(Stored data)
[Start of Attachment]
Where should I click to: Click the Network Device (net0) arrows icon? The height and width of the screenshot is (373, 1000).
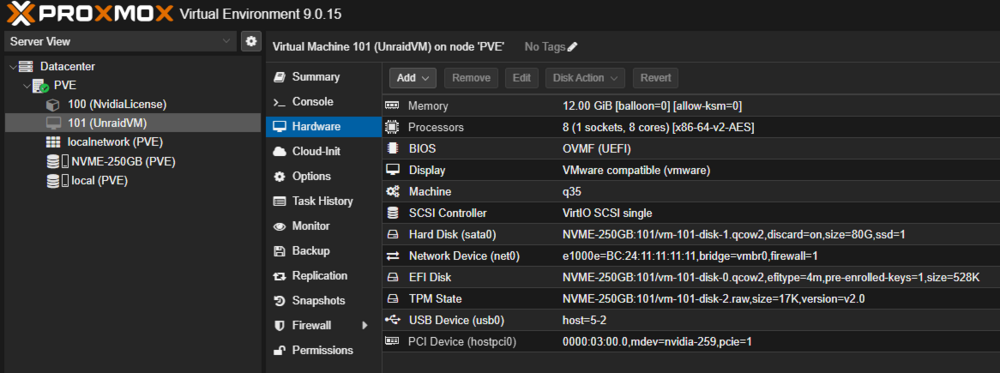click(392, 256)
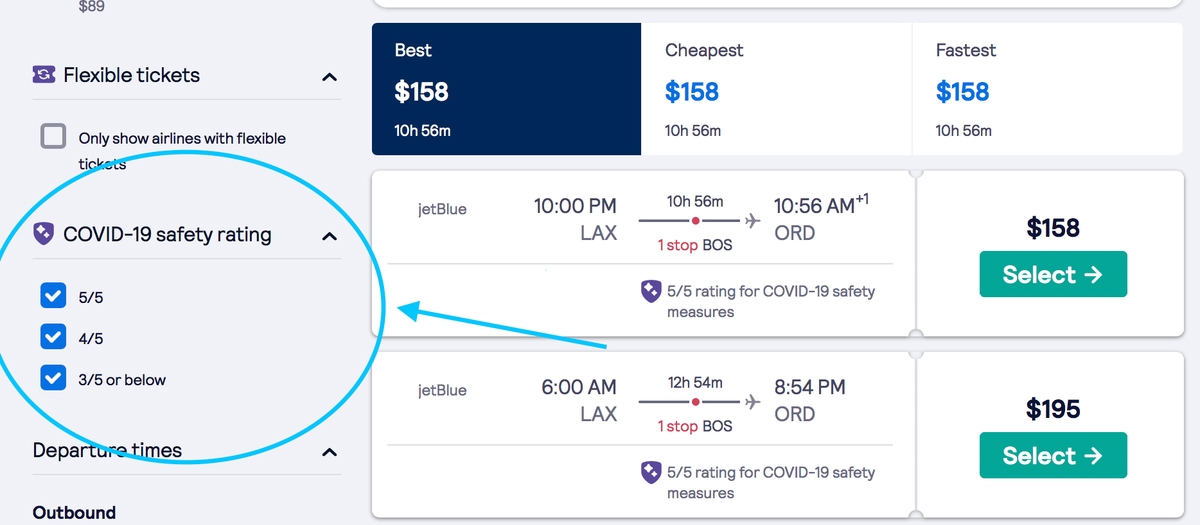Click the shield icon in the $195 flight
This screenshot has width=1200, height=525.
(651, 473)
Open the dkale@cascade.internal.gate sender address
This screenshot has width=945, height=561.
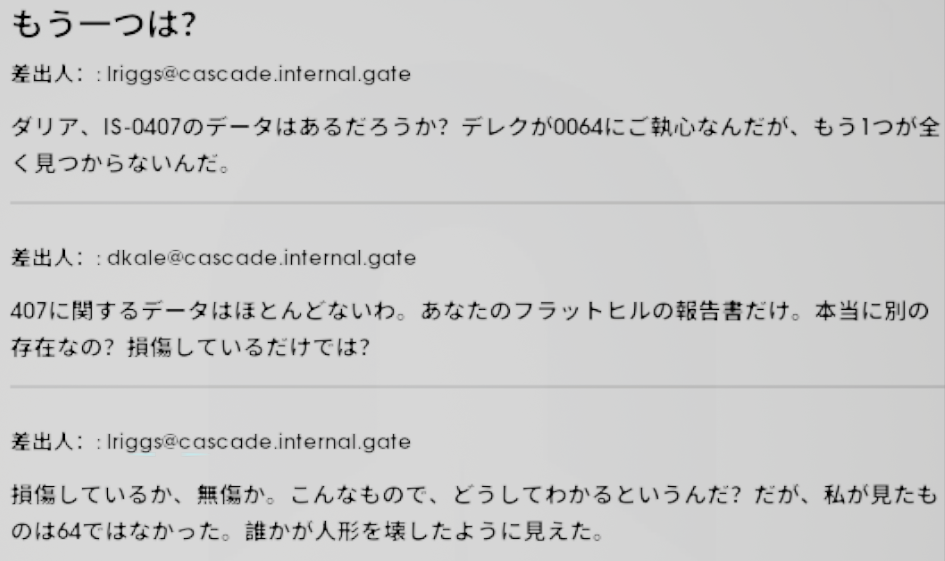262,258
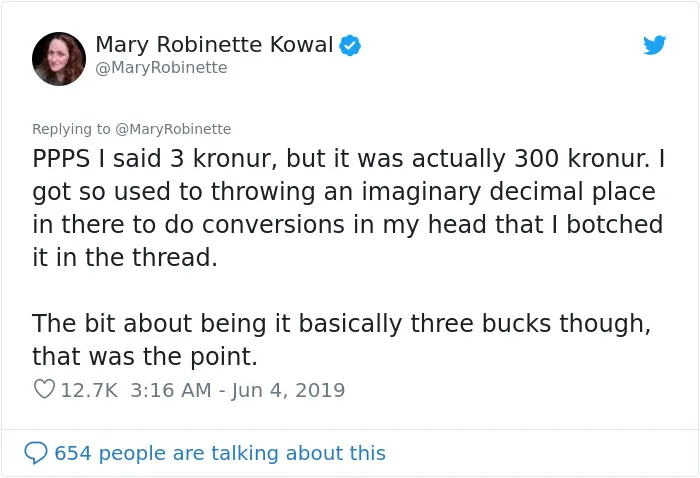Click the speech bubble replies icon
Screen dimensions: 700x478
36,453
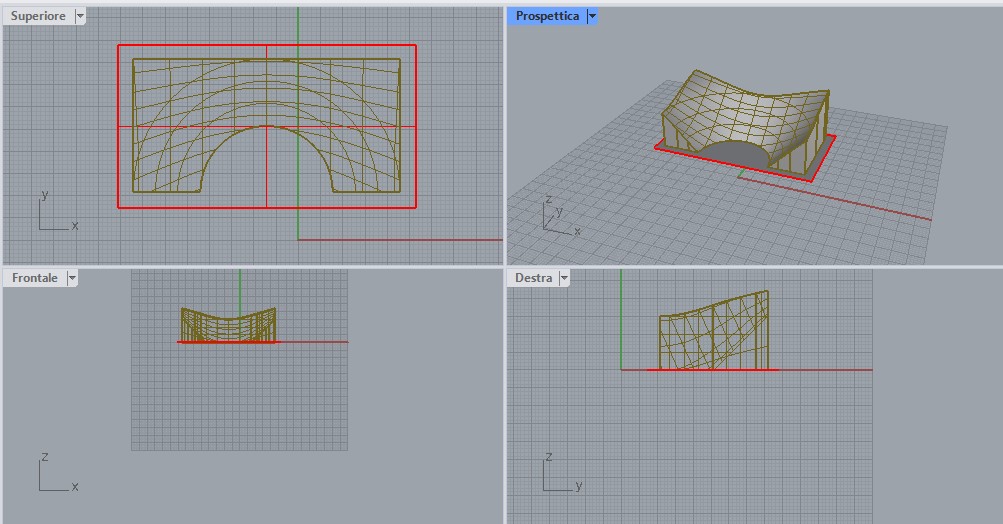
Task: Activate the Prospettica viewport title
Action: pyautogui.click(x=547, y=16)
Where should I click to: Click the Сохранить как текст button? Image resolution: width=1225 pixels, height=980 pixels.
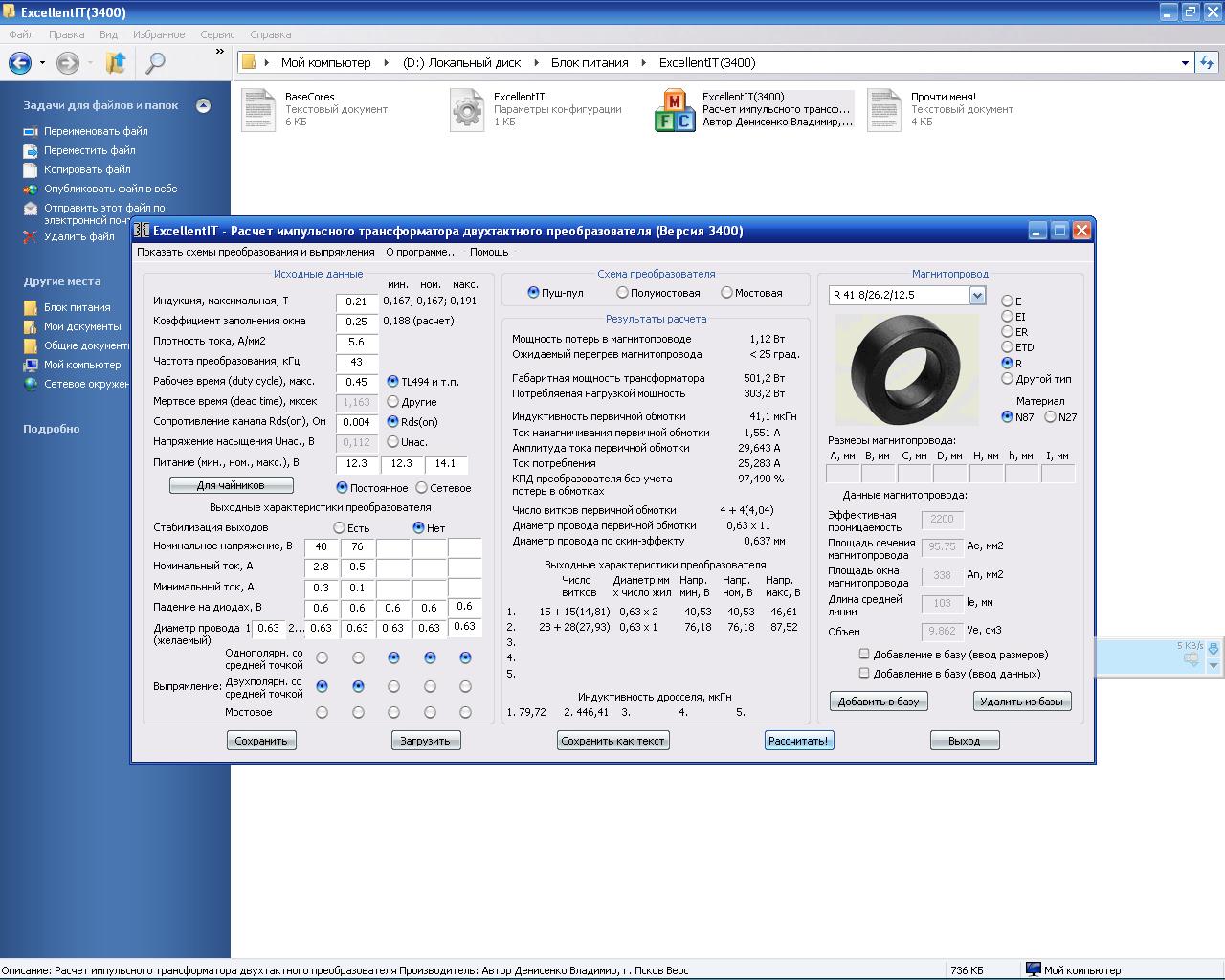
[End of Attachment]
TO DO – From the first line to the last, set down the records word for word and drop the images.

ANSWER BELOW –
Where should I click to: Click the Network Device (net0) arrows icon? The height and width of the screenshot is (373, 1000).
click(392, 256)
Click the shield icon in the $195 flight
This screenshot has width=1200, height=525.
(651, 473)
Open the dkale@cascade.internal.gate sender address
This screenshot has width=945, height=561.
262,258
Click the speech bubble replies icon
Screen dimensions: 700x478
36,453
Task: Activate the Prospettica viewport title
Action: pyautogui.click(x=547, y=16)
Where should I click to: Click the Сохранить как текст button? Image resolution: width=1225 pixels, height=980 pixels.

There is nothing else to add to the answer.